I told Snyder about my image of aerial photography and remote sensors. “Well, you could call my truck ‘Foliage Central,’” he replied. “During this whole drive I’ve been receiving inputs and cataloguing data. We have 12 county foresters doing the same thing. They submit reports to me twice a week during foliage season about what they’re seeing on the ground, and what they’re hearing from the landowners who are most connected to the land. I use my judgment to try and turn their reports into numbers. I guess as far as the forecasting goes, I’m proud to say that it still comes mostly from local knowledge.”

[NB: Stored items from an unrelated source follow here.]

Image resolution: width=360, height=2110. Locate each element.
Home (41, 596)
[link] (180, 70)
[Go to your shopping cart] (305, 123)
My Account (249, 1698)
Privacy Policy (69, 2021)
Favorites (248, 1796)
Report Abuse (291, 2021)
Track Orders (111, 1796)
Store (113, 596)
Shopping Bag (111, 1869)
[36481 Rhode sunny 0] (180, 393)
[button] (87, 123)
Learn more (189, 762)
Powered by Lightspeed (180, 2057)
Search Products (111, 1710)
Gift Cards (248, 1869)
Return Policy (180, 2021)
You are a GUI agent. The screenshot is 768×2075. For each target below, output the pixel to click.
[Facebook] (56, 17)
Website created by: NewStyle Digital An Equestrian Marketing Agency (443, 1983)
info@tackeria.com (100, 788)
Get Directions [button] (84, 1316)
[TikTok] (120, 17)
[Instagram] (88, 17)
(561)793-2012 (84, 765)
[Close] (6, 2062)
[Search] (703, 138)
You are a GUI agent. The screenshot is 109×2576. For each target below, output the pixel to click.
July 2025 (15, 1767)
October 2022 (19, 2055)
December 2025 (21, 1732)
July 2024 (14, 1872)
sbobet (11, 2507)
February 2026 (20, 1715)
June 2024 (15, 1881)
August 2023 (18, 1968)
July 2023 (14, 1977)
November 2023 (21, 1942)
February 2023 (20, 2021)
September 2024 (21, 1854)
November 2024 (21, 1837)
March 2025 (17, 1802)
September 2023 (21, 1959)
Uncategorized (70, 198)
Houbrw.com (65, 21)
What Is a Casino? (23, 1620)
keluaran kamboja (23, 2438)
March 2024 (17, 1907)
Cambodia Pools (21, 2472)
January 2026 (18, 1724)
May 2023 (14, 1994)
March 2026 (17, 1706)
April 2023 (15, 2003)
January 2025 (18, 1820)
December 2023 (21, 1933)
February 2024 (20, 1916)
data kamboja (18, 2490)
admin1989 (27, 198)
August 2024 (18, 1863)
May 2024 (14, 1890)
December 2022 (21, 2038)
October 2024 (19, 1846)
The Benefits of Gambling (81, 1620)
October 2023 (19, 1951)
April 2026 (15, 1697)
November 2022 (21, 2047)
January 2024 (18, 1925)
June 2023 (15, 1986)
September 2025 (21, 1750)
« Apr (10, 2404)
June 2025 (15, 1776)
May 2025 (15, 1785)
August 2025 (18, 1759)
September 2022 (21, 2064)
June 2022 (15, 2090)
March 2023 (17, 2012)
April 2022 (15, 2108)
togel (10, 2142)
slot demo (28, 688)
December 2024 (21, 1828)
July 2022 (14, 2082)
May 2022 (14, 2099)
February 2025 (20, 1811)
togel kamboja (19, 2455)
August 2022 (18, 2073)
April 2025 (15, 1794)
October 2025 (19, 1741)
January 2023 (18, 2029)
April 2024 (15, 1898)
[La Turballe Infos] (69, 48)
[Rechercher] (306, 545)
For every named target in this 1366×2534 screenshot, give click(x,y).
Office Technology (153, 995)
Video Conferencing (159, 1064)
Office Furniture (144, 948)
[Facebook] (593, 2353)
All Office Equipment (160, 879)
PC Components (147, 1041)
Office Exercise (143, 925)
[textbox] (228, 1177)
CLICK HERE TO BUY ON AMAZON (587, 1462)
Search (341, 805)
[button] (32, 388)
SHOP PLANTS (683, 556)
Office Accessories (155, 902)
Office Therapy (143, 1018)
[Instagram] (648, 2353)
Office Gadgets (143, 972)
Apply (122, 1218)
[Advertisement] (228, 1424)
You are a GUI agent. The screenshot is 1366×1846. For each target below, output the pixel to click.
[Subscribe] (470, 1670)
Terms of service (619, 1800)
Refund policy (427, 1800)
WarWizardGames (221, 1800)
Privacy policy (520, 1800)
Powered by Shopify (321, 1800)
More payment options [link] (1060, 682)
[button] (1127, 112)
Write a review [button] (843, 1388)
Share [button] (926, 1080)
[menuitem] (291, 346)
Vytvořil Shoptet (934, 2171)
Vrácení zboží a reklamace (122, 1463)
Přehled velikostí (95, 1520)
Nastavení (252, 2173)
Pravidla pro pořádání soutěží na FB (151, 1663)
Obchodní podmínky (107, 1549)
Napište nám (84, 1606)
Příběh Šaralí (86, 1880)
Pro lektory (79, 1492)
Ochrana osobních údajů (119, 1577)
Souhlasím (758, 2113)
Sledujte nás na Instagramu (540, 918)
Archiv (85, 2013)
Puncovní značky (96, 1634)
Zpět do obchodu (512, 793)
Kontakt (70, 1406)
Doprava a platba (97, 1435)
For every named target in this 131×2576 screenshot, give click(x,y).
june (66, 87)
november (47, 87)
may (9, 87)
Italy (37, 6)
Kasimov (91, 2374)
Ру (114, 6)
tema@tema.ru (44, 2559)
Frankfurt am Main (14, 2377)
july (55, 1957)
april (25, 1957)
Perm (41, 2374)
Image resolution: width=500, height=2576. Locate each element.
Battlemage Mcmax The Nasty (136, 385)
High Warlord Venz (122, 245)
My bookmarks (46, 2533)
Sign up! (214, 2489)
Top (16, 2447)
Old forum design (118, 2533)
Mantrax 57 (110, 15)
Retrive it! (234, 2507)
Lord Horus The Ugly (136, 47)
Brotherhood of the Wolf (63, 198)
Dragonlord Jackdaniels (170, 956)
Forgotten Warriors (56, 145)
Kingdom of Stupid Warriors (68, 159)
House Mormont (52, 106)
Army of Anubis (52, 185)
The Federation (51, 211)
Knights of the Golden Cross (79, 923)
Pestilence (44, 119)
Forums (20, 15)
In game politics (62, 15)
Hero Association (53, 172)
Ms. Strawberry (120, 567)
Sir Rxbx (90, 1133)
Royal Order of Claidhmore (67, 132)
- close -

On the Goose Green Road shortcut heading home toward Route 25 and the Waits River Valley, Snyder pointed out a ridgeline of tan- and brown-tinged sugar maples. The drabness looked drought-related, but Snyder knew the landowner and made a note to himself to call and see whether he’d had trouble with pear thrips along that ridge. “Trees are resilient,” he said, “but they can’t move.”
He could just as easily have been talking about a state’s people. “They have to deal with any stresses right where they are,” Snyder added. “That dance of stress and resiliency plays out in a color scheme.”